## TEXTE
⁂

Un plan pour
l’égalité
Par Patrick Weil (Directeur de recherche
au CNRS)
Faut-il adopter en France des politiques
d’affirmative action ? La question est devenue légitime tant les
discriminations à l’encontre de Français de couleur mettent en
cause l’un des fondements essentiels de notre république :
l’égalité devant la loi, sans distinction d’origine, de race ou
de religion.
Il ne s’agit pas d’un problème lié au
caractère récent de l’immigration ou encore à la différence
culturelle ou religieuse : nos compatriotes d’outre-mer ne sont
pas des immigrés ou des Français récents et ils sont dans leur
majorité catholiques. Ils sont pourtant bel et bien absents des
sphères dirigeantes de notre société.
Les études scientifiques le montrent
aujourd’hui suffisamment : des discriminations touchent -
au-delà des populations arrivées récemment d’Afrique ou
d’ailleurs, souvent musulmanes - les Français et les étrangers
de couleur. Et la législation qui s’attaque au racisme direct ou
les politiques de zones - franches, urbaines ou d’éducation
prioritaire - n’ont pas réussi à circonvenir ces phénomènes.
Aux Etats-Unis, des politiques de préférence
raciale ont permis, depuis le début des années 1970, la
promotion réelle et visible dans les hautes sphères de la
société, dans les métiers les plus valorisés, dans la politique,
principalement des Noirs, plus généralement de tous les groupes
victimes dans le passé de discrimination officielle. Elles
interviennent dans trois domaines : l’emploi, l’attribution de
marchés publics et l’accès aux universités.
Dans le même temps, l’affirmative action n’a
pas eu que des conséquences positives. Une partie des Noirs
américains laissés sur le bord de la route ont vu leur situation
non pas s’améliorer, mais se dégrader. Le politiste Andrew
Hacker parle aujourd’hui de l’existence aux Etats-Unis de deux
nations - noire et blanche - séparées, hostiles et inégales.
Est-il possible en France d’arriver aux mêmes
résultats positifs sans être confrontés aux mêmes conséquences ?
Pour cela, il faut peut-être sélectionner, dans la diversité des
expériences américaines, celles qui sont le mieux à même de
prendre greffe chez nous. Les contextes sont différents. Il faut
donc bien cerner la particularité du problème français et ne se
tromper ni d’objectif ni de méthode. A la fin des années 1960,
la république américaine sortait de deux siècles de
discrimination légale, instituée au cœur même de son territoire
et de son système politique : d’abord un siècle d’esclavage puis
- celui-ci aboli - de ségrégation légitimée par le droit et la
Cour suprême. La France et les Etats-Unis ne partent donc pas du
même point.
Le contexte social et institutionnel est
également différent. En France, l’accès de tous à la protection
sociale et à la santé est garanti et notre système scolaire
assure une égalité minimale des moyens et des enseignants sur
l’ensemble du territoire national.

⁂

## DONNÉES FOURNIES
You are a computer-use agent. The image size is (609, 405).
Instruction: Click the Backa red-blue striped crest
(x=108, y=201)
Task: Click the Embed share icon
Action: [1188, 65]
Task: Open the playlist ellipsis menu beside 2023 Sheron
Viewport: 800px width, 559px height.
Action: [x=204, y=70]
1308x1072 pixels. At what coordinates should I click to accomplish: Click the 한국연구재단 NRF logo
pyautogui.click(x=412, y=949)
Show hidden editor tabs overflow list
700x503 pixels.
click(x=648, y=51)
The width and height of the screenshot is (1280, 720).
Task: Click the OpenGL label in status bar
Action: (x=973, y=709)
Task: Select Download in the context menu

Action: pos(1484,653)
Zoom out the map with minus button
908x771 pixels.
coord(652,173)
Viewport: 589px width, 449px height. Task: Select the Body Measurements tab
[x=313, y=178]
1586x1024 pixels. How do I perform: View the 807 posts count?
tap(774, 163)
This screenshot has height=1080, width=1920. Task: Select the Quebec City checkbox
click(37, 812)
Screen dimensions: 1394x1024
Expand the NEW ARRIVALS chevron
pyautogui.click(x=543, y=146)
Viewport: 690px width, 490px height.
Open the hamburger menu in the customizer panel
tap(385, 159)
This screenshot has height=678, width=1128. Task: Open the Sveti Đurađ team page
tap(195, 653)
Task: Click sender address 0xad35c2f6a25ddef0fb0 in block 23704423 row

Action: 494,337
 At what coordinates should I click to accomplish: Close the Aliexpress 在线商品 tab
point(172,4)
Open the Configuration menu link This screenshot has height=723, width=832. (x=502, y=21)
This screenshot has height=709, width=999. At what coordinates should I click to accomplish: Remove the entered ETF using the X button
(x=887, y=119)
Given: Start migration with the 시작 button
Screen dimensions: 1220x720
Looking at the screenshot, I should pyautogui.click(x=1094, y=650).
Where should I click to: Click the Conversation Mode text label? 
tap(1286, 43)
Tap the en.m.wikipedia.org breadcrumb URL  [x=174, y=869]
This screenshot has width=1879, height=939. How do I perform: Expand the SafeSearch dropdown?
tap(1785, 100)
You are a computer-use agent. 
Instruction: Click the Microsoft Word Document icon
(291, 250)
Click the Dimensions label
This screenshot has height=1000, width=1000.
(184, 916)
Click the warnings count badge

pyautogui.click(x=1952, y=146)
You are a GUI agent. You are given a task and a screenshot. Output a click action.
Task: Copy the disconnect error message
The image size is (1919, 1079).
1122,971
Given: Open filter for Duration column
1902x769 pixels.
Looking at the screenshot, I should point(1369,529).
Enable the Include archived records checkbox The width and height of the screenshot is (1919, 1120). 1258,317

⁂

## CONSIGNES
A. Pour chacune des affirmations suivantes, indiquez par oui ou par non si elle concorde avec le texte, et citez à l’identique les mots du texte qui permettent de trancher. (i) Aux États-Unis, les politiques de préférence raciale s’appliquent à trois domaines. (ii) Les compatriotes d’outre-mer sont en majorité musulmans. (iii) La France et les États-Unis partent du même point.
B. D’après le texte, quel politiste évoque l’existence aux États-Unis de deux nations séparées, hostiles et inégales ?
C. Recopiez sans rien modifier le passage du texte qui va de « Pour cela, il » jusqu’à « même point. » inclus.

## CORRIGÉ DES EXERCICES
A.
(i) Oui : « Elles interviennent dans trois domaines : l’emploi, l’attribution de marchés publics et l’accès aux universités. »
(ii) Non : « ils sont dans leur majorité catholiques »
(iii) Non : « La France et les Etats-Unis ne partent donc pas du même point. »

B. Andrew Hacker.

C.
Pour cela, il faut peut-être sélectionner, dans la diversité des
expériences américaines, celles qui sont le mieux à même de
prendre greffe chez nous. Les contextes sont différents. Il faut
donc bien cerner la particularité du problème français et ne se
tromper ni d’objectif ni de méthode. A la fin des années 1960,
la république américaine sortait de deux siècles de
discrimination légale, instituée au cœur même de son territoire
et de son système politique : d’abord un siècle d’esclavage puis
- celui-ci aboli - de ségrégation légitimée par le droit et la
Cour suprême. La France et les Etats-Unis ne partent donc pas du
même point.